Maybe they would be public-school districts, at least for lower grades (primary school and/or elementary school).
Maybe they'd each have their own retail market-area.
Maybe they'd each have their own water-well.
You'd want them to be able to withstand a siege for a certain minimum amount of time; at least a day, at most a-year-and-a-day, is my guess.
So they should have walls and gates and towers, though they'd probably be much less impressive than those of the city-as-a-whole.
How to draw the maps?
The need to include certain resources, such as water-wells, would influence the locations and even the shapes of the counties, municipalities, and districts.
The need to be able to reach the headquarters or seat-of-government by horseback or on foot in a certain maximum amount of time, would make the physical ease or difficulty of traveling the ambient terrain, have an influence on the shape and the boundaries of the counties and municipalities and districts.
The need to include a minimum number of able-bodied well-equipped residents would also influence the sizes and shapes of the districts, and probably the municipalities, and maybe even the counties.
So I would include roads; other routes (canals or navigable streams or what-have-you -- do your people brachiate? then include aerial paths); sources of potable water; stores of food; stores of other necessities; arsenals (weapons caches, armor storage, etc.); walls, gates, and towers, as well as ladders or stairs for going up and down them; any physical terrain that makes travel or defense easier or harder (e.g. free-fire-zones or dense thorny hedge-rows or moats or woods that can't be run through or rough ground horses can't cross); locations of law-courts and judges' offices; locations of local law-enforcement stations.
Anything else? I'll be plenty surprised if I've thought of everything.
Oh! Restaurants and cafeterias, in case the power goes out or there's a firewood shortage or the water is contaminated or there's a water-shortage or food needs to be rationed or whatever!

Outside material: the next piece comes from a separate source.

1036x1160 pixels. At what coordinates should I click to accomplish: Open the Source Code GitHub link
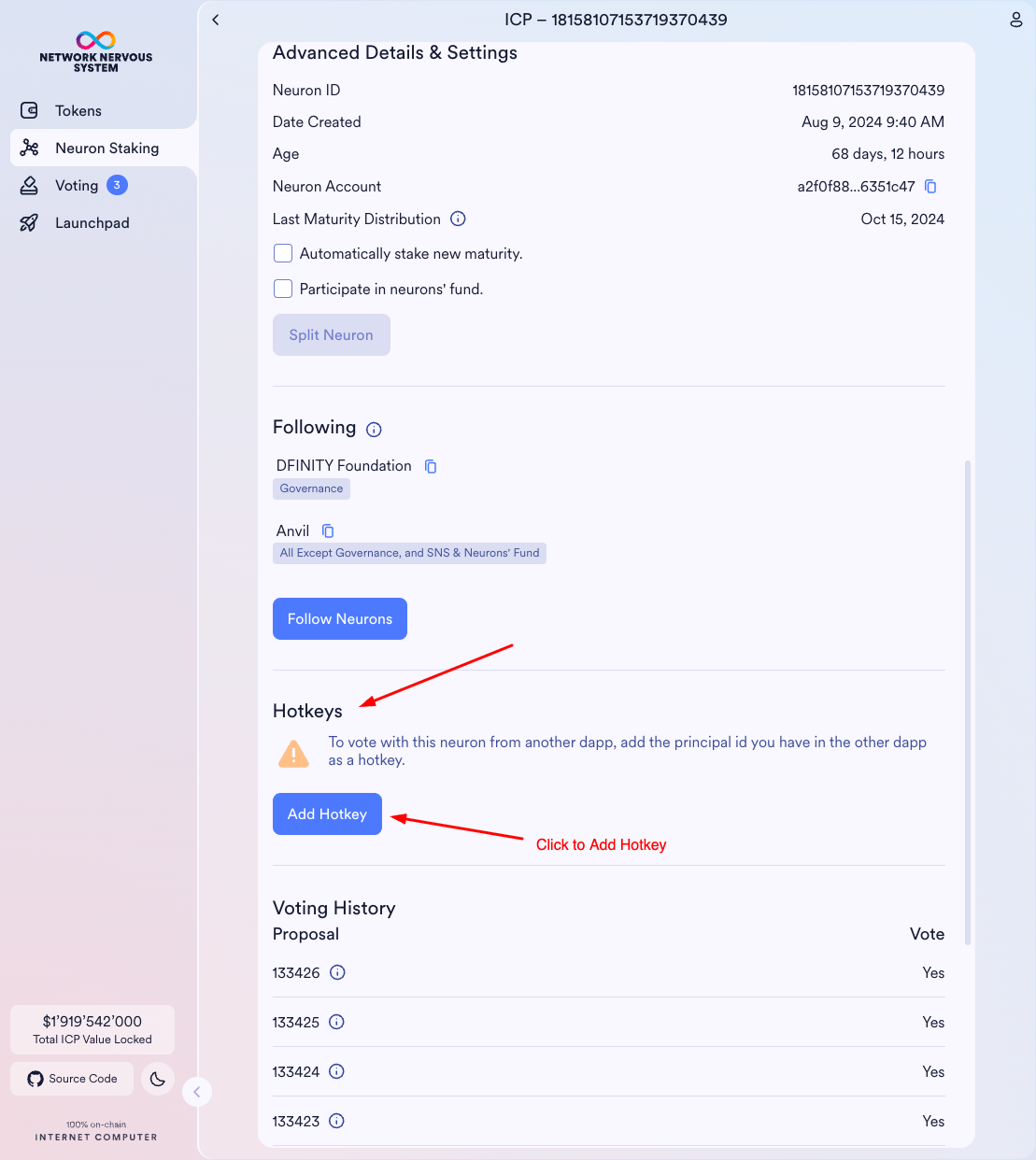[73, 1079]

Edit: Actually what I've really done is nothing so sensible, or at least nothing so fitting RL history.
I just divided the globe into "nations" or "countries" about 1800 nautical miles east-west by about 900 nautical miles north-south;
divided those into "states" or "provinces" or "regions" about 150 nautical miles east-west by about 75 nautical miles north-south;
then divided those into "counties" or "townships" about 12.5 nautical miles east-west by about 6.25 nautical miles north-south.
Where population density is high, but either transportation technology is low, or communication technology is low, or surveillance technology is low, it might make sense to divide those "counties" or "townships" into yet smaller "patrols" or "beats" or "neighborhoods" or "blocks"; maybe a bit longer east-west than 1 nautical mile, and a bit wider north-south than half a nautical mile.
As you can tell; that makes no attempt to take the terrain into consideration, nor the resources, nor all those other things I mentioned earlier.